-- Data provided follows --

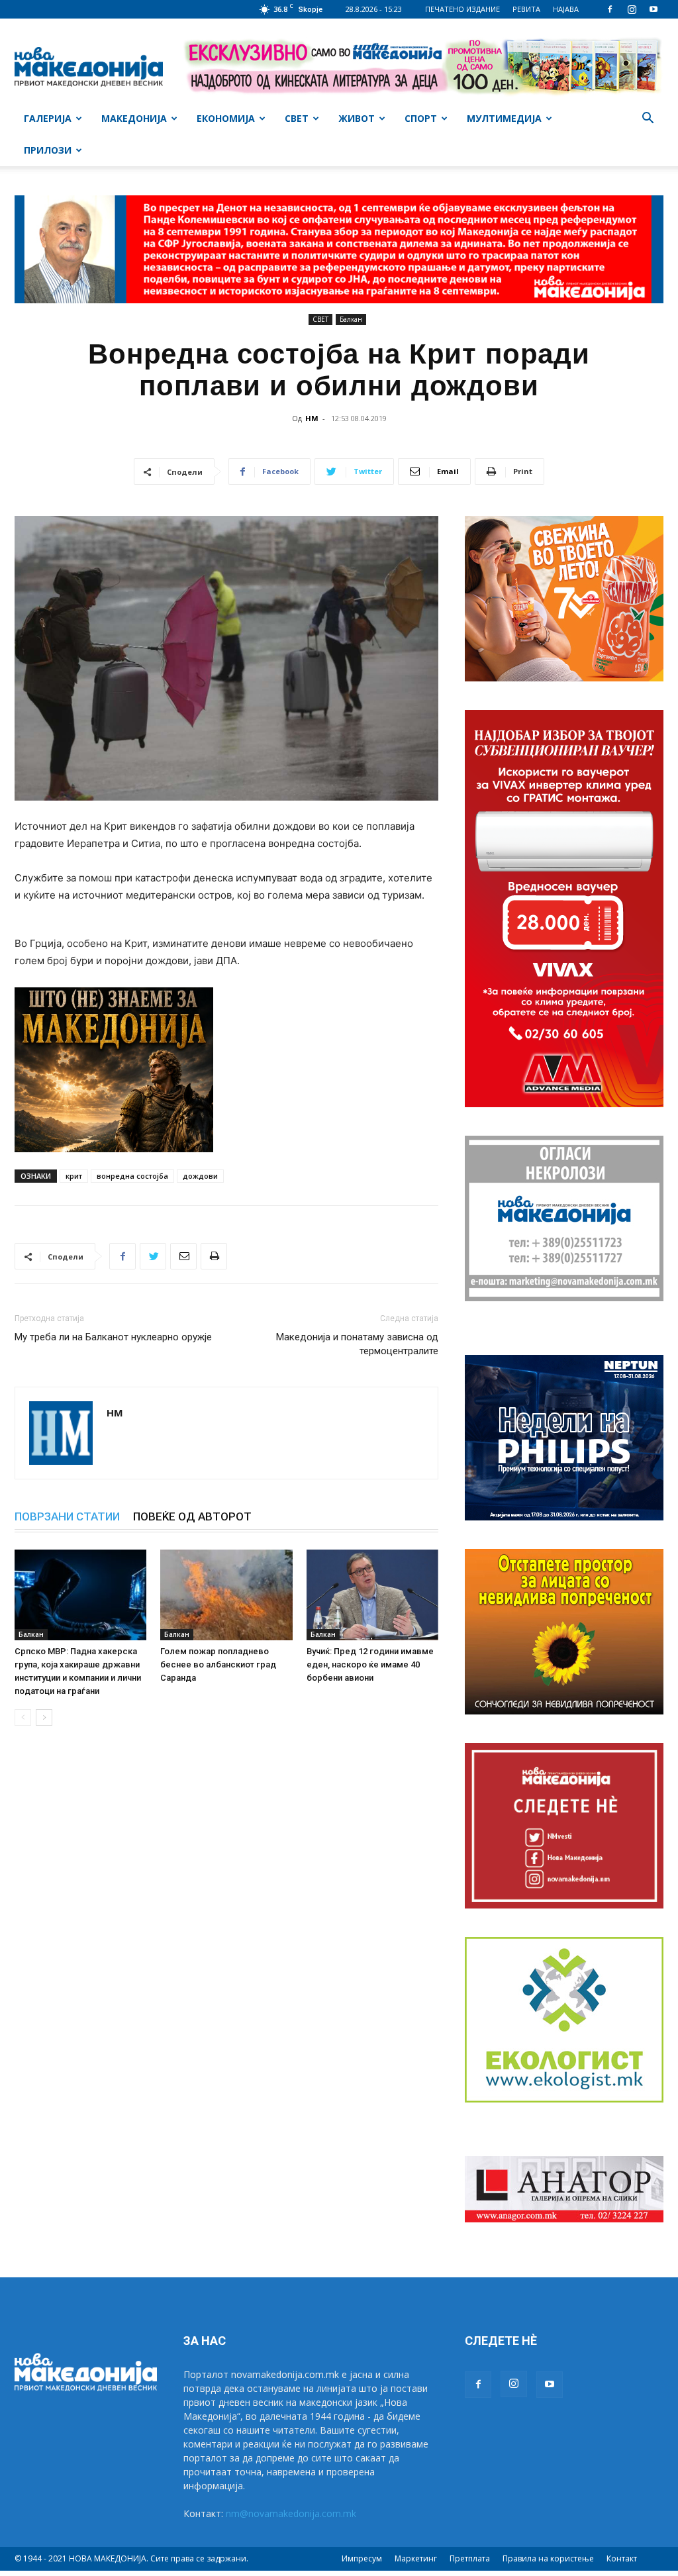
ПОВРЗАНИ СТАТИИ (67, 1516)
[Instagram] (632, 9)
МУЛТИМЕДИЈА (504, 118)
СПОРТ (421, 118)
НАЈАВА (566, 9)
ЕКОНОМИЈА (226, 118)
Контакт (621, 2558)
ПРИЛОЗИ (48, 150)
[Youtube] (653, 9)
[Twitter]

-- Data provided concluded --

• Exercise: Write the data above out exactly. Leave out any pictures.

• Result below:
ПОВРЗАНИ СТАТИИ (67, 1516)
[Instagram] (632, 9)
МУЛТИМЕДИЈА (504, 118)
СПОРТ (421, 118)
НАЈАВА (566, 9)
ЕКОНОМИЈА (226, 118)
Контакт (621, 2558)
ПРИЛОЗИ (48, 150)
[Youtube] (653, 9)
[Twitter]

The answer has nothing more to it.